YOUR ASSIGNMENT:
Everything from the line containing "Enable the pitch curve display mode" through the line containing "This screenshot has width=1232, height=977." should be repeated exactly, and nothing else from the data.

EXERCISE DATA START

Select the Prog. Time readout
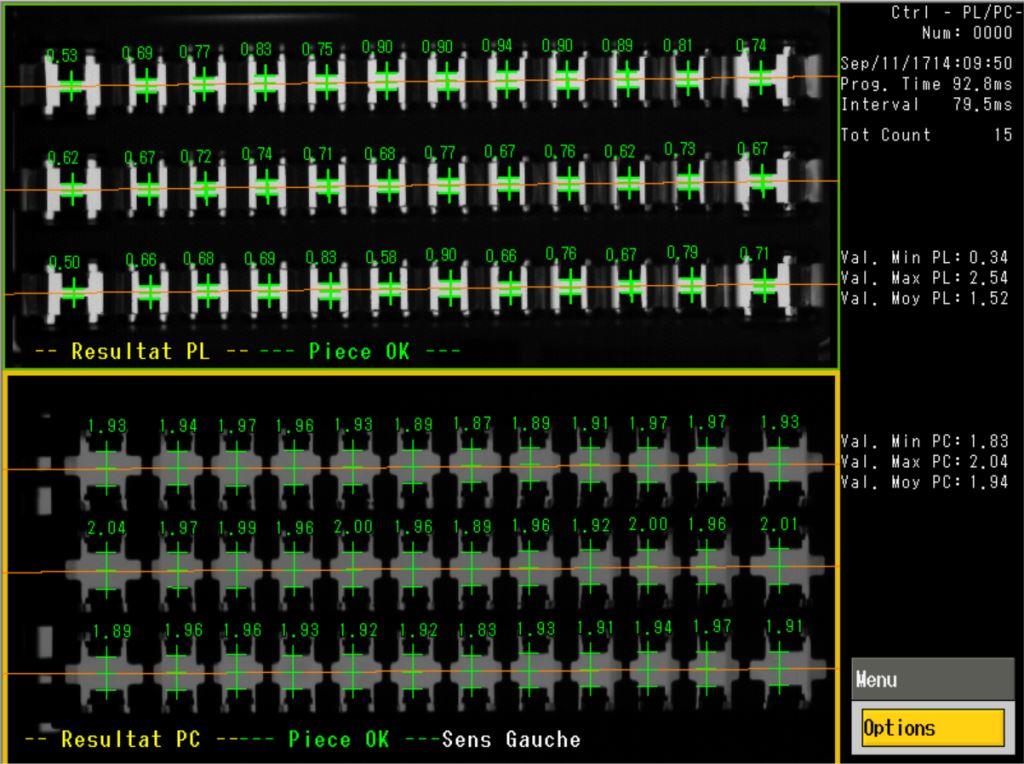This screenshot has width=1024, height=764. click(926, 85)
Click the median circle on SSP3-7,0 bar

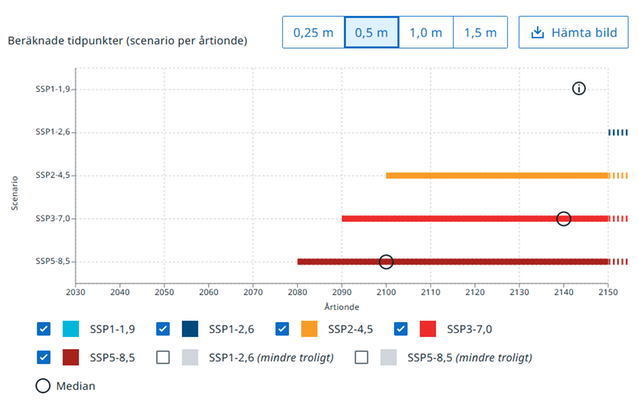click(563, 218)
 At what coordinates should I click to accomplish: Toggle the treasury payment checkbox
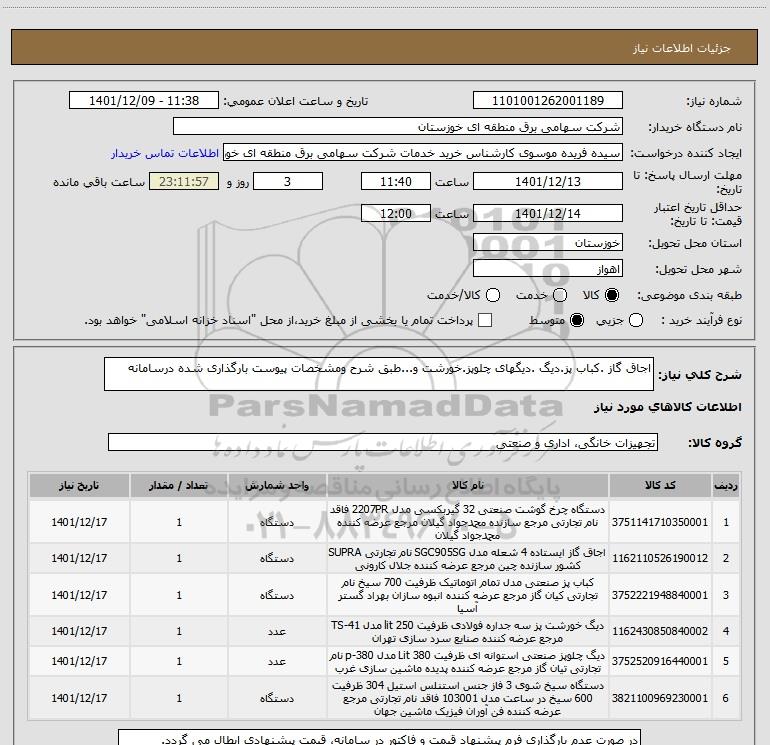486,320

EXERCISE DATA END
EXERCISE DATA START

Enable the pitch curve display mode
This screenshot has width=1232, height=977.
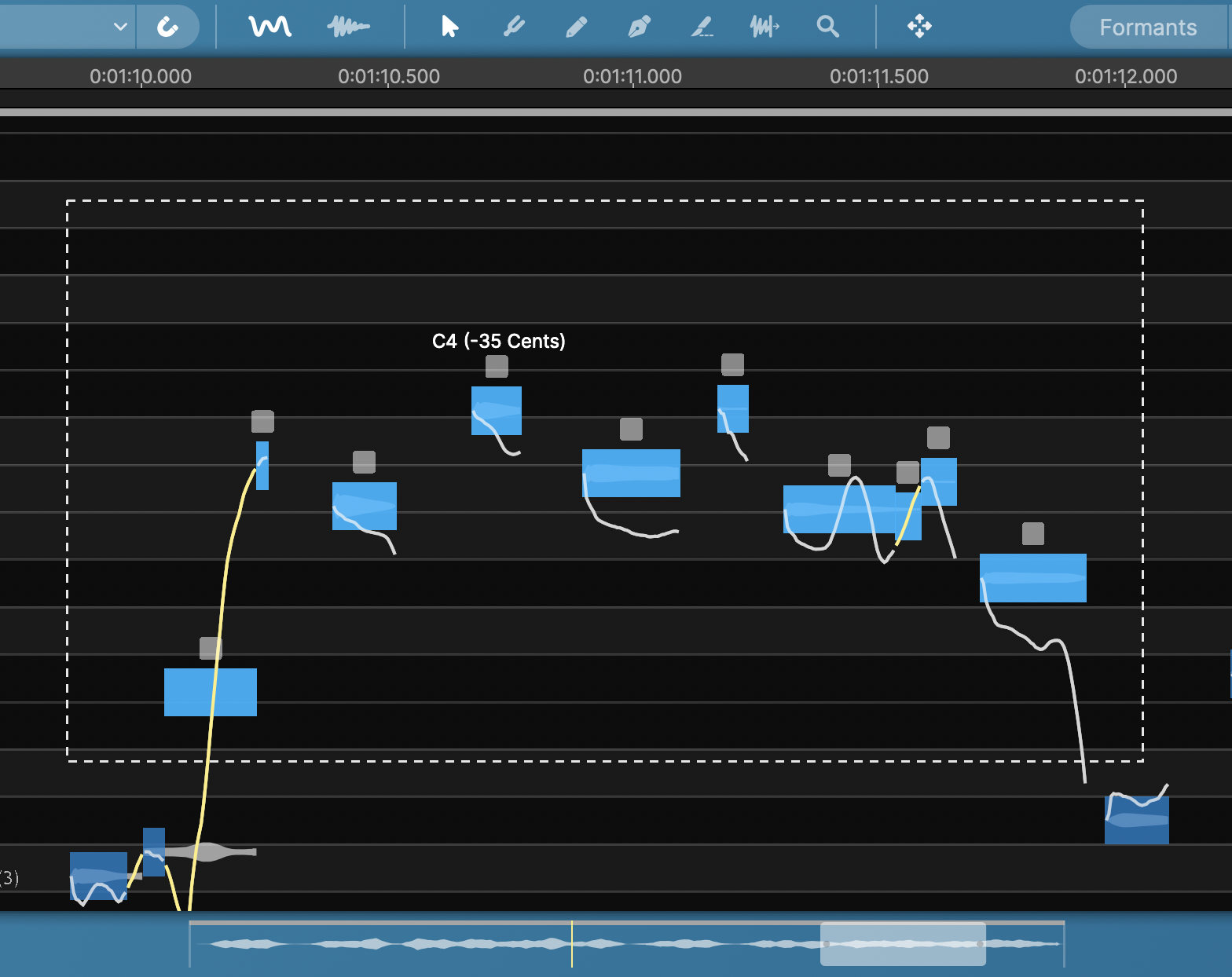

EXERCISE DATA END
EXERCISE DATA START

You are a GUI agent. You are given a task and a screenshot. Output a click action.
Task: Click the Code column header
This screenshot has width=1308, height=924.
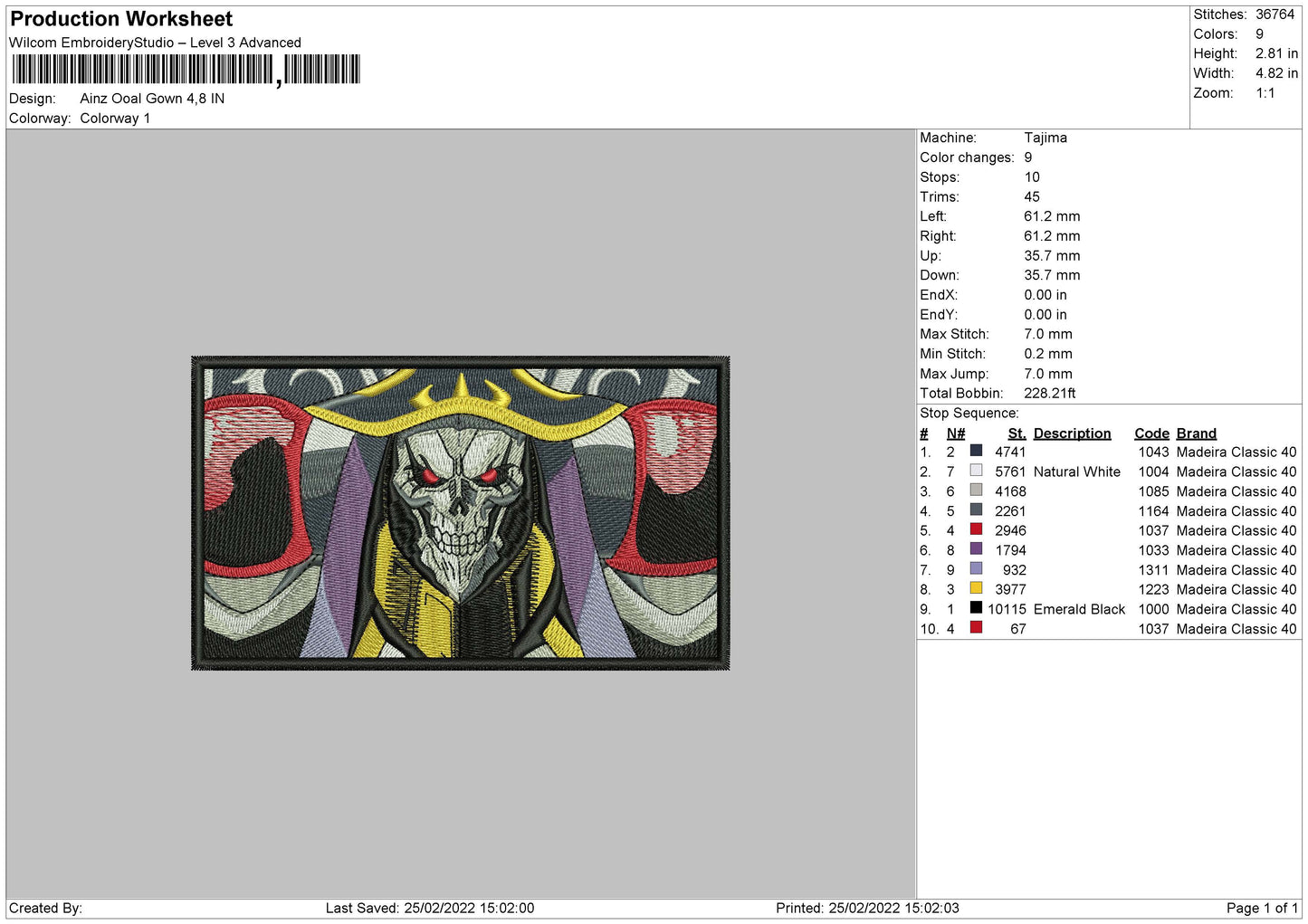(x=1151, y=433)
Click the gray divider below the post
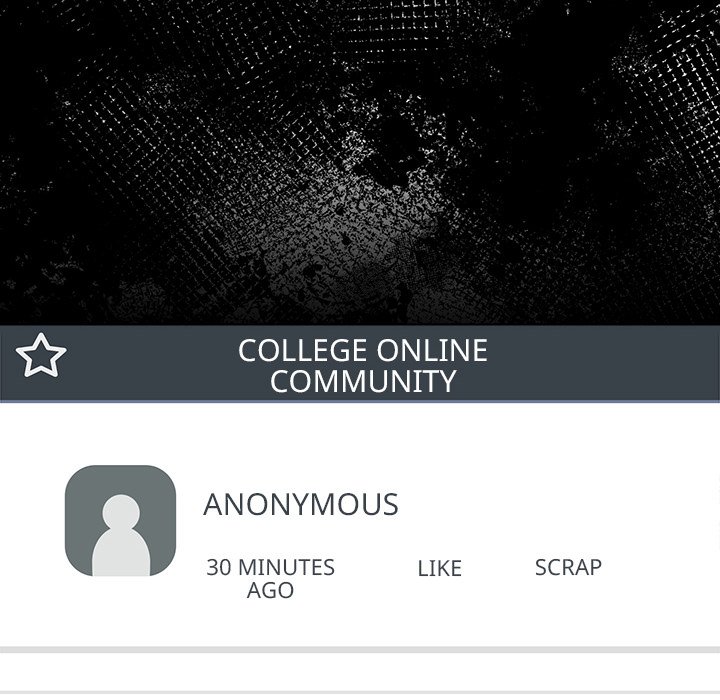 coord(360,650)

EXERCISE DATA END

TASK RESPONSE:
Enable the pitch curve display mode
This screenshot has width=1232, height=977.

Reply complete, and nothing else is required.